2) Mixture Ratio-The ignition lag is smallest for the mixture ratio which gives the maximum temperature this mixture ratio is somewhat richer than the stoichiometric ratio.
3) Initial pressure and temperature –increasing the intake temp, pressure, compression ratio and retarding spark, all reduce the ignition lag.
4) Electrode gap-It affects establishment of the nucleus of flame. If the gap is too small, quenching of the flame nucleus may occur & rang of fuel –air ratio for the development of a flame nucleus is reduced.
5) Compression ratio-An increase in the compression ratio can reduce the ignition lag.
6) Turbulence-Ignition lag is not much affected by turbulence intensity. Turbulence is directly proportional to engine speed.
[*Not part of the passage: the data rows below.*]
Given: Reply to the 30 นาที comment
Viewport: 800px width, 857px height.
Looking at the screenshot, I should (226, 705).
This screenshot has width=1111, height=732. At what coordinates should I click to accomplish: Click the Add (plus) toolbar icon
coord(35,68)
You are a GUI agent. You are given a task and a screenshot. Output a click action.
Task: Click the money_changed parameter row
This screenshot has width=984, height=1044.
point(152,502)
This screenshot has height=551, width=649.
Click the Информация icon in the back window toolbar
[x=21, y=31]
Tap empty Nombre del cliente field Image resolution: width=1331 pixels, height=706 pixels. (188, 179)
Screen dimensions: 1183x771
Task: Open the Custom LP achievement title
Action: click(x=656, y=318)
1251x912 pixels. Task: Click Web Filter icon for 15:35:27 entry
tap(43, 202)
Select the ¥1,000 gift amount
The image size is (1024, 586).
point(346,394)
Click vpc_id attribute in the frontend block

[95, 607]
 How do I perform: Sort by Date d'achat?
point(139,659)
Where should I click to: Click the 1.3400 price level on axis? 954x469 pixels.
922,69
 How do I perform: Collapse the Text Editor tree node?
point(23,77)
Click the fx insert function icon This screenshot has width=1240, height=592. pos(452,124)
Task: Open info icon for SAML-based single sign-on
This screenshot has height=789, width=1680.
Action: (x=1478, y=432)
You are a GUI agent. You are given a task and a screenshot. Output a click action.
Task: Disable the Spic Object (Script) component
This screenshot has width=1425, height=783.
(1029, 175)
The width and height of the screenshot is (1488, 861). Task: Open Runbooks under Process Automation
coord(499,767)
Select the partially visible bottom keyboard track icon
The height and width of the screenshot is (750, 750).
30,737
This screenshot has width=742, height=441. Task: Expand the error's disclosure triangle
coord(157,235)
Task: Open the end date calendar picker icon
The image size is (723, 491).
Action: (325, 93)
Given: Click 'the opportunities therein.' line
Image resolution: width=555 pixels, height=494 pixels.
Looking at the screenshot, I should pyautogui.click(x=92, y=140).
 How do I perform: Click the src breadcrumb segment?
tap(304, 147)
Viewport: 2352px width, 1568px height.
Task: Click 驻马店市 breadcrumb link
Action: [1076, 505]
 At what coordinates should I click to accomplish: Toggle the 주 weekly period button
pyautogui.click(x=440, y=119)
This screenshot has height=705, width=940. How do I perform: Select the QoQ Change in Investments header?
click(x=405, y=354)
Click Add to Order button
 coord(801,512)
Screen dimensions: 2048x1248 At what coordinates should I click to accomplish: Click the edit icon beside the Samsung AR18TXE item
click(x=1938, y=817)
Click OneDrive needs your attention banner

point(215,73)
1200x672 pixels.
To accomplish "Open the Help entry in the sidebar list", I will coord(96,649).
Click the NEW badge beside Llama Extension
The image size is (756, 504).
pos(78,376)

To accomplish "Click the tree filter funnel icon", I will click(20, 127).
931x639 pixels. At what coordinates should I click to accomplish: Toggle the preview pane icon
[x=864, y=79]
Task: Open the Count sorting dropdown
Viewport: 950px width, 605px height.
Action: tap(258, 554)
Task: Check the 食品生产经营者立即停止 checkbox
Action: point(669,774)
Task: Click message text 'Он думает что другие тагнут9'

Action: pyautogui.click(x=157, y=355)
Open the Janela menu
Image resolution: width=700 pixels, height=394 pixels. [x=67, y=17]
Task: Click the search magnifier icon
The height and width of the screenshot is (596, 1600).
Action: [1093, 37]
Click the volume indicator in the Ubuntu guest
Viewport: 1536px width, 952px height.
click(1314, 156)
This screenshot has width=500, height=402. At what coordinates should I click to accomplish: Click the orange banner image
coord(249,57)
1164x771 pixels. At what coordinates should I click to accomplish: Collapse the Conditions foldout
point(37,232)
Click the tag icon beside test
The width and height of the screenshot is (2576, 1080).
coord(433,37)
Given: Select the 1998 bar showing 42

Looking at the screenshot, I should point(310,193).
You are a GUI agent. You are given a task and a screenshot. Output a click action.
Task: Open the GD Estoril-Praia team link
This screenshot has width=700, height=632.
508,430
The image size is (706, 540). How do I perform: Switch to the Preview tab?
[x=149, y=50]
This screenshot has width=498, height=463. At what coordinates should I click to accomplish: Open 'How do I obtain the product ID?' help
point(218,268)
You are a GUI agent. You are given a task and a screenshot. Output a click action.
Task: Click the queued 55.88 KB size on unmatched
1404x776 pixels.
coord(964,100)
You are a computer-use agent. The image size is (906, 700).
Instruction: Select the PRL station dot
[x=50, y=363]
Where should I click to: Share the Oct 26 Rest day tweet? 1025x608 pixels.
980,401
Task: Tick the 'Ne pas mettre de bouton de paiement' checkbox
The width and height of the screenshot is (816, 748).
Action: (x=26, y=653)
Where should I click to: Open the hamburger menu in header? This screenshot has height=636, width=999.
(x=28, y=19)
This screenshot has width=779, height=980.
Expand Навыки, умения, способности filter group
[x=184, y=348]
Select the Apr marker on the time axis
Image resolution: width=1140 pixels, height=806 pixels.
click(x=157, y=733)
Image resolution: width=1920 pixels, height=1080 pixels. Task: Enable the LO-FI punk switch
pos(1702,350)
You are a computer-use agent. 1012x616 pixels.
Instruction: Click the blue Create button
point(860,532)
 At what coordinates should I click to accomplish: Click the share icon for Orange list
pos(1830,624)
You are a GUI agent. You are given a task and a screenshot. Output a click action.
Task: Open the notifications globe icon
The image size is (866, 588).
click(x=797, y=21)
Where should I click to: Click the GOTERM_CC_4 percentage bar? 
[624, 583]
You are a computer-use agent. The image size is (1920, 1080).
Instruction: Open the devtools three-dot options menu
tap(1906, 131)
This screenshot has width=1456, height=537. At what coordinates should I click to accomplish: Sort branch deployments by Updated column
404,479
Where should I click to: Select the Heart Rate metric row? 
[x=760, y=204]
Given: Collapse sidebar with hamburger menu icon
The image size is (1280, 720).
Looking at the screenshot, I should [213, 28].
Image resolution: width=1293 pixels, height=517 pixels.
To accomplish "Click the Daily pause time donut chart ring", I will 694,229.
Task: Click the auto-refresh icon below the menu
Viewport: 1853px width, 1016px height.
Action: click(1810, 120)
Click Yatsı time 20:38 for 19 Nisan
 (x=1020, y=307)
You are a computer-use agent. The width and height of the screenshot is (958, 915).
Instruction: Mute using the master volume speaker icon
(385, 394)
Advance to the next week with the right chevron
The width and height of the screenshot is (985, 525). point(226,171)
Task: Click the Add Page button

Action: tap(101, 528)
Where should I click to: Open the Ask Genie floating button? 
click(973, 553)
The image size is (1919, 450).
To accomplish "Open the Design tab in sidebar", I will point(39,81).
Effects of engine variables of Flame propagation
1) Fuel-Air ratio-Maximum flame velocities occur when mixture strength is 10% of stoichiometric. Lean mixtures release less thermal energy resulting in lower flame temperature & flame speed. Very rich mixtures have incomplete combustion (Some carbon only burns to CO & not to CO2), which results in production of less thermal energy & hence flame speed is again low.
2) Compression ratio-A higher compression ratio increases the pressure & temperature of the working mixture & decrease the concentration of residual gases. High pressures & temperature of the compressed mixture also speed up the flame propagation.
3) Intake temp & pressure-Increase in the intake temperature & pressure increases the flame speed.
4) Engine load-With increases in the engine load the cycle pressures increase. Hence the flame speed increases.
5) Turbulence-The flame speed is very low in non-turbulent mixtures. A turbulent motion of the mixture intensifies the processes of heat transfer & mixing of the burned & unburned portions in the flame front (diffusion). These two factors cause the velocity of turbulent flame to increase practically in proportion to the turbulence velocity. However, excessive turbulence is also undesirable.
6) Engine speed - The higher the engine speed the greater the turbulence inside the cylinder. For this reason the flame speed increases almost linearly with engine speed. The crank angle required for the flame propagation, which is the main phase of combustion, will remain almost constant at all speed.
7) Engine size- Engine of similar design generally run at the same piston speed. This is achieved by smaller engine having larger RPM & larger engines having smaller RPM. Due to the same piston speed. The inlet velocity, the degree of turbulence & the flame speed are nearly same in similar engines regardless of the size. i.e. the number of crank degrees required for flame travel will be about the same irrespective of engine size, provided the engine are similar.